Die beste Folgerung, die aus den horrenden Verbrechen des NS-Staates gezogen wurde, war 1947 die UN-Erklärung der Menschenrechte. Zu ihnen zählt Artikel 17 (2): „Niemand darf willkürlich seines Eigentums beraubt werden.“ Ein privater Vermögensschaden infolge von „Arisierung“ wirkt über die Erben fort.
Es war in vielen Fällen eine Stärke besonders der GAL, sich für Menschenrechte einzusetzen.
Erlauben Sie mir deshalb bitte zwei Nachfragen:
1. Gibt es seitens der GAL-Fraktion ein politisches Interesse, die Forschung zu „arisiertem“ Immobilienvermögen der Stadt Hamburg finanziell zu fördern?
2. Gibt es seitens der GAL ein Interesse an einer gesetzlichen Regelung zum zukünftigen Umgang mit dem aus „Arisierung“ stammenden Immobilienvermögen der Stadt?
MfG
Birgit Imroll
Sehr geehrte Frau Imroll,
die GAL-Fraktion hat hohes Interesse an der Erforschung der jüdischen Lebenssituation in Hamburg während der NS-Zeit und der Verbrechen, die damals an der jüdischen Bevölkerung Hamburgs begangen wurden. Wir unterstützen deshalb die Einrichtungen der Stadt und der Universität, die sich mit diesen Themen speziell befassen, ebenso alle privaten und zivilgesellschaftlichen Initiativen, wie z.B. den Verein, der sich mit Erforschung und Darstellung der Situation der Juden in Blankenese beschäftigt.
Unsere Unterstützung kann allerdings nur politisch und ideell sein, nicht finanziell. Die Fraktionsmittel, die wir von der Stadt erhalten, dürfen nur für die Fraktionstätigkeit im engeren Sinne verwendet werden.
Ob heute noch eine gesetzliche Regelung zum Umgang mit jüdischem Vermögen sinnvoll ist, überblicke ich nicht. Soweit es sich um allgemeine eigentumsrechtliche Fragen handelt, müsste es auch wohl ein Bundesgesetz sein. Da in dem Zusammenhang aber schon verschiedene gesetzliche Regelungen und Vereinbarungen existieren, weiß ich nicht, was durch eine zusätzliche Regelung erreicht werden könnte.
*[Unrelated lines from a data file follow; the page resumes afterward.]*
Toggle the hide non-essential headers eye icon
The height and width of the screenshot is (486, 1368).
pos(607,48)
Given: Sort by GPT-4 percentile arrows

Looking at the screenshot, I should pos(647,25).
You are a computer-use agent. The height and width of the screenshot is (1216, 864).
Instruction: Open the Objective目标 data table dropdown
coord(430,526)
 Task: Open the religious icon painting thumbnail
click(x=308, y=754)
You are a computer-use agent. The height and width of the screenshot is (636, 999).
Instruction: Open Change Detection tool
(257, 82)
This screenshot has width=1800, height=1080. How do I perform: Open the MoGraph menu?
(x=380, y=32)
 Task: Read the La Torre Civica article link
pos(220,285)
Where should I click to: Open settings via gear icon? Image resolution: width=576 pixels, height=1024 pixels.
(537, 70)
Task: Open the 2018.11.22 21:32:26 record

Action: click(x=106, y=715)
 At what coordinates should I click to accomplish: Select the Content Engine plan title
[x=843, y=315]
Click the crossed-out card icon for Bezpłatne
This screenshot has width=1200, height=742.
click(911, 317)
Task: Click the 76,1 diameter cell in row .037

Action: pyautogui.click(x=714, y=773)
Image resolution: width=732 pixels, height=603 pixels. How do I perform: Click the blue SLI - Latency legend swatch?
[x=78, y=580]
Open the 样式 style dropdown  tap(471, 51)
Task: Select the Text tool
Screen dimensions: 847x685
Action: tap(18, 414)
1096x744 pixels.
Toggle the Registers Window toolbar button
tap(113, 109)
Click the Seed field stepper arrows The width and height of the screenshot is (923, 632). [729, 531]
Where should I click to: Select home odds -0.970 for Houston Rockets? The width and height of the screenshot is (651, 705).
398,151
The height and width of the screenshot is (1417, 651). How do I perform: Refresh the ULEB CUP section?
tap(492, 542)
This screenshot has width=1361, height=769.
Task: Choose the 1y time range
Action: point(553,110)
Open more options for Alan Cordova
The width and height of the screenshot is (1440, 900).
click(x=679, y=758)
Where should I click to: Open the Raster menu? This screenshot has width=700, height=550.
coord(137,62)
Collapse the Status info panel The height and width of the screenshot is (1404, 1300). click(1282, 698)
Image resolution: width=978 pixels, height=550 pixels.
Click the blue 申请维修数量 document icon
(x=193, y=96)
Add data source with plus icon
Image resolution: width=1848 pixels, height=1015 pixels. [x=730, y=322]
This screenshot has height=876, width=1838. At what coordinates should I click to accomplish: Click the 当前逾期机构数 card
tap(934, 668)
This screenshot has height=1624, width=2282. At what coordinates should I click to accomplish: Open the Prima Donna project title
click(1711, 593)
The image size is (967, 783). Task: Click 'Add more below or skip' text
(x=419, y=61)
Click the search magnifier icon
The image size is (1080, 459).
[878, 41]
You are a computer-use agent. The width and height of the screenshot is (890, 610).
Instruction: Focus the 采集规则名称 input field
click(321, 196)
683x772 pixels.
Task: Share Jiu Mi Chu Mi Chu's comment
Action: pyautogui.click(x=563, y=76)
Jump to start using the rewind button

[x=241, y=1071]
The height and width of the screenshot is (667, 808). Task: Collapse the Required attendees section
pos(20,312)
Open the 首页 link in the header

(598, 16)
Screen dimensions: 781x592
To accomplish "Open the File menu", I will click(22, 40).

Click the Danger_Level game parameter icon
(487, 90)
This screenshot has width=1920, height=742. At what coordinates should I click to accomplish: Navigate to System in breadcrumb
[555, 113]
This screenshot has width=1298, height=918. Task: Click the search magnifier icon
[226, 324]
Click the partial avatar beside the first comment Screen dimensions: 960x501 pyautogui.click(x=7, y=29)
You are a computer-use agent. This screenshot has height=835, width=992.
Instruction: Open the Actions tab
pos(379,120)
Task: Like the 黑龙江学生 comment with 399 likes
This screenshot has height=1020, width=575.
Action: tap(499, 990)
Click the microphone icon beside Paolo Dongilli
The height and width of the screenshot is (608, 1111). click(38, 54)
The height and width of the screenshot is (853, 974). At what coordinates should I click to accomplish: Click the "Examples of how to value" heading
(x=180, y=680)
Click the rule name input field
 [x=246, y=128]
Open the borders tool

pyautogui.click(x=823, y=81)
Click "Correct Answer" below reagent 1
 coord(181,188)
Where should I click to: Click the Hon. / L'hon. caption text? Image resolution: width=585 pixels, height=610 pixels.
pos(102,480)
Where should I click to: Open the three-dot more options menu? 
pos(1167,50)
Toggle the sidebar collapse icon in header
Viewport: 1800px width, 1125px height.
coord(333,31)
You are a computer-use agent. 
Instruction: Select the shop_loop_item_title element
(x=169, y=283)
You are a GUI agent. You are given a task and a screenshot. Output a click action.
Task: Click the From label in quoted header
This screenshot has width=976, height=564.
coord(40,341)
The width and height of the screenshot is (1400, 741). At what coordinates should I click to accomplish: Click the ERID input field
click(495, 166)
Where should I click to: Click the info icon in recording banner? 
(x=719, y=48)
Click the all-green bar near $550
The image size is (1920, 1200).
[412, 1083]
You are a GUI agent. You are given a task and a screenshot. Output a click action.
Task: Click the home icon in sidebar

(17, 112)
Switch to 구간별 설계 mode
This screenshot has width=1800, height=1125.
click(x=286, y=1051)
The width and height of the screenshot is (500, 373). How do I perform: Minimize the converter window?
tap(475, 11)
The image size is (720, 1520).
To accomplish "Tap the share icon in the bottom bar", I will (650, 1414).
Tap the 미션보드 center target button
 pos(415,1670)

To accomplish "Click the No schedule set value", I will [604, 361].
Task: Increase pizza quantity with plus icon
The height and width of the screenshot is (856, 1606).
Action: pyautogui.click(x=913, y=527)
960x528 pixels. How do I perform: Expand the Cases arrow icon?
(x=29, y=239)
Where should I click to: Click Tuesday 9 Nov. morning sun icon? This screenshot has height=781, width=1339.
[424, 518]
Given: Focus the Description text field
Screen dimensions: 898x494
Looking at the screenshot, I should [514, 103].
So weit es sich um heutiges städtisches Eigentum handelt, das auf dem Wege der "Arisierung" in städtische Hand gekommen ist, liegt die Lage anders. Da kann die Stadt entscheiden, wie sie damit umgeht. Hier wäre vermutlich angebracht, dass die Stadt eine Selbstverpflichtung eingeht, dass sie im Fall von Restitutionsansprüchen bzw. bei möglichen Verkäufen von sich aus die Bodenkommission der Bürgerschaft über den Sachverhalt informiert, damit bei Entscheidungen überhaupt eine Kenntnis vorliegt, worüber entschieden werden soll.